▶ [WORK TO COMPLETE]:
- 1) In the figure captions, which MMP-2200 dose had no significant effect on amphetamine-induced rotations?
- 2) Using the figure captions, explain why the severely lesioned rats were first given amphetamine alone.

▶ [PAGE EXTRACT]:
····················

Figure 4. Dose-response of the effect of MMP-2200 in severely 6-OHDA lesioned rats

The total number of amphetamine-induced rotations over a 1 hr period was counted. The graph depicts the effects of 3 different MMP-2200 doses plotted as % of amphetamine-only control. For statistical analysis the raw rotation data before normalization (n=10) was subjected to a repeated measures ANOVA with a Fisher LSD post-hoc test revealing that the 5 mg (*P < 0.05) and the 10 mg (**P < 0.005) MMP-2200 doses reduced amphetamine-induced rotations significantly. The 1 mg MMP-2200 dose showed no significant effect.

Figure 5. The effect of MMP-2200 on amphetamine-induced rotation is blocked by naloxone

Baseline rotations were established in severely-lesioned hemi-Parkinsonian rats challenged with amphetamine to establish the control level of 100%. The data are plotted as % of amphetamine-only control. MMP-2200 co-injections led to a marked decrease in amphetamine-induced rotation (A+M, ^#P < 0.05, one way ANOVA with a Bonferroni post-hoc test of log-transformed rotation data before normalization to % control, n=16) compared to the amphetamine-only control baseline. This effect was completely reversed by 3 mg/kg naloxone (Nal+A+M, *P < 0.05 compared with A+M group, n=16). Naloxone alone did not affect amphetamine-mediated rotations (Nal+A, P > 0.05 compared with control; n=16).

····················

▶ [ENTRIES SHOWN]:
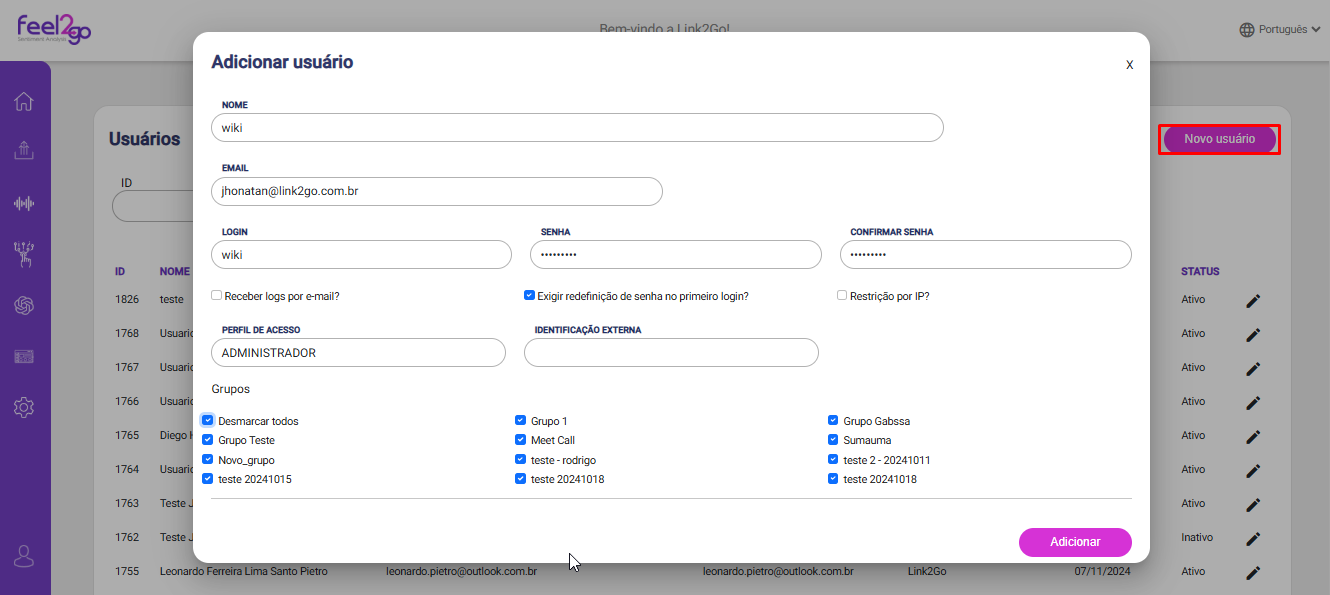Open the Home icon in sidebar
This screenshot has height=595, width=1330.
24,101
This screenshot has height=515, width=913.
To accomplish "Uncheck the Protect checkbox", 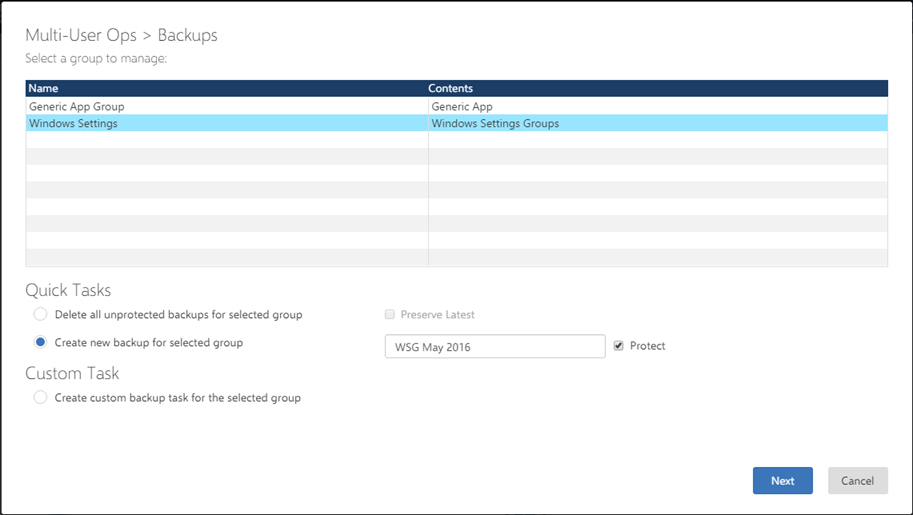I will coord(618,346).
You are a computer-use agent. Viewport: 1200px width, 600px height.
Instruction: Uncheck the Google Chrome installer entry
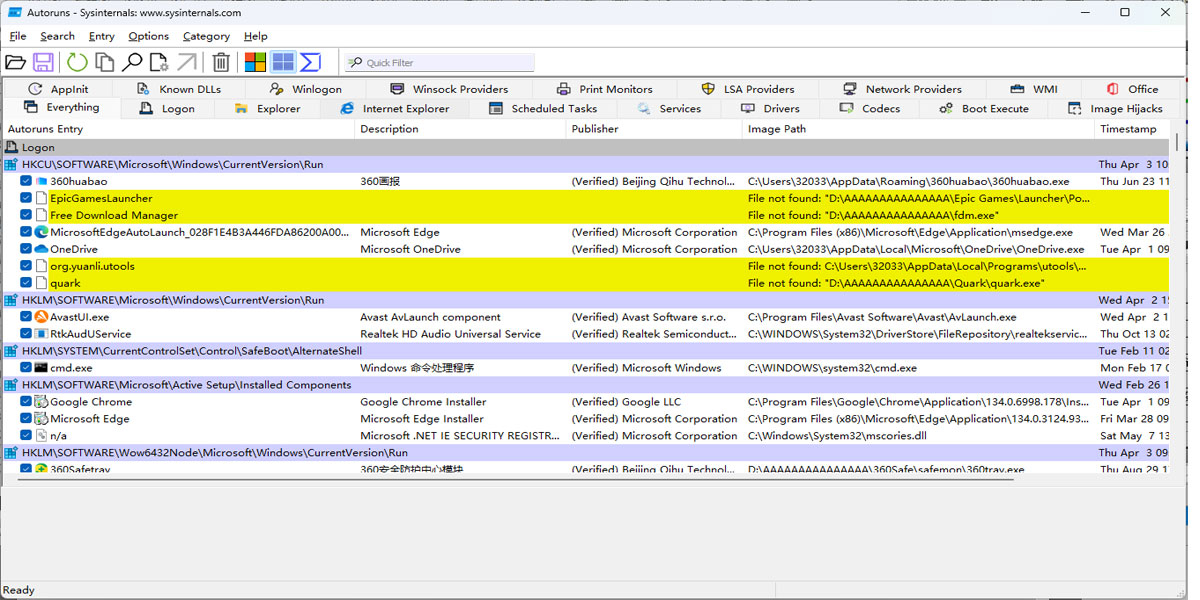(26, 402)
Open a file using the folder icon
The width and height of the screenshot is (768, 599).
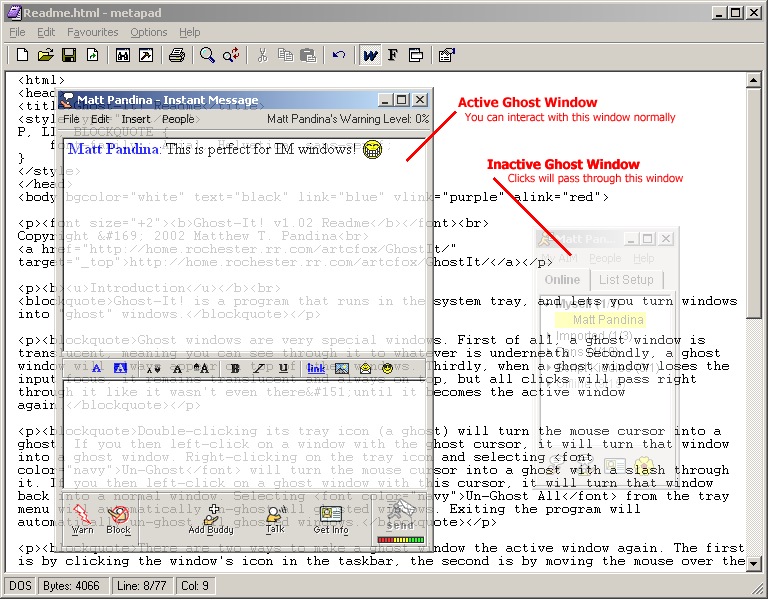coord(46,55)
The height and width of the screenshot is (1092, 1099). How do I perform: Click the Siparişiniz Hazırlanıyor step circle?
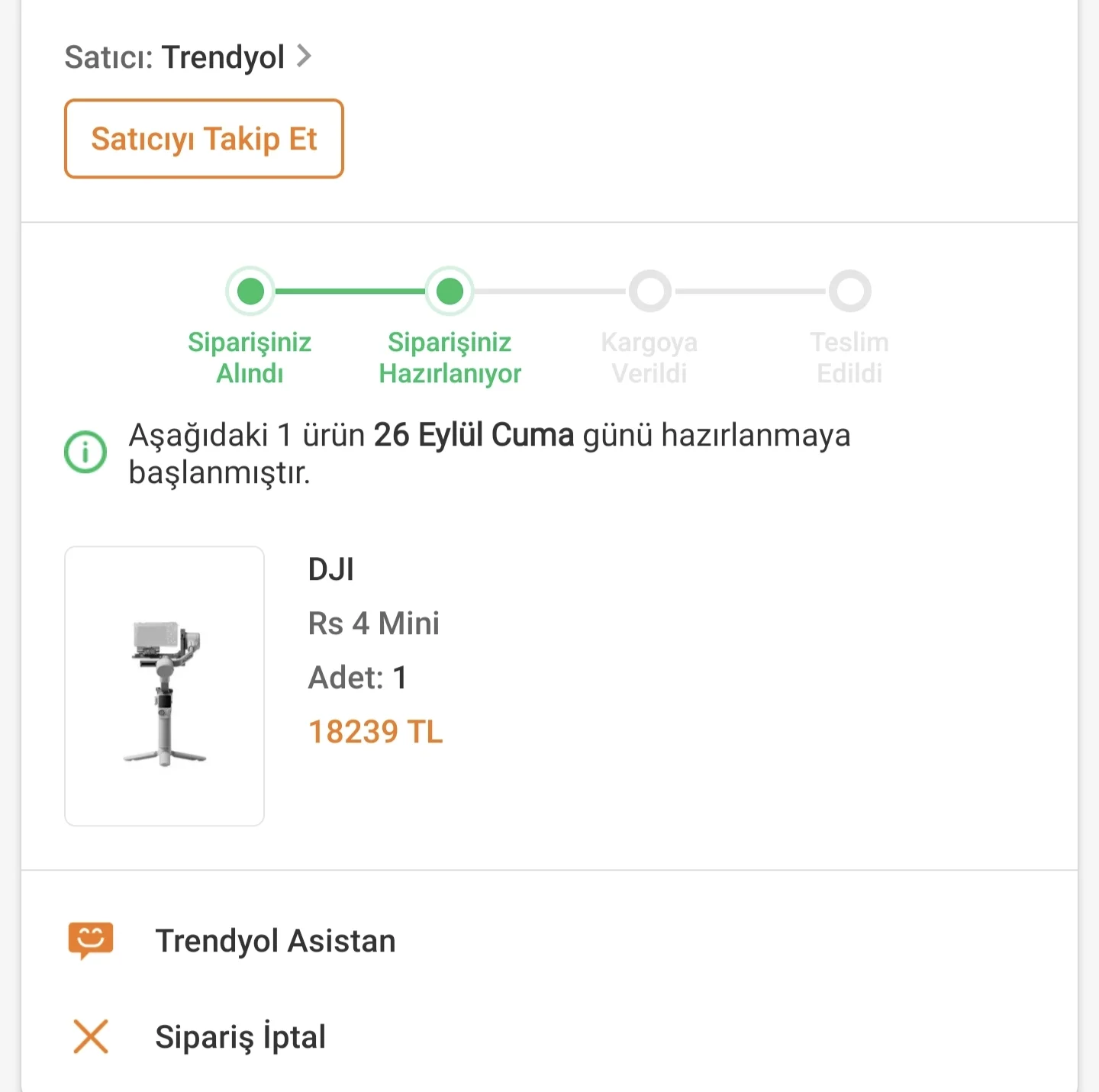coord(450,291)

····················

▶ [ANSWERS TO THE EXERCISES]:
- 1) The 1 mg dose.

- 2) This amphetamine-only challenge set the baseline rotations, which served as the 100% control level. The results for the other groups are then plotted as a percent of that amphetamine-only control.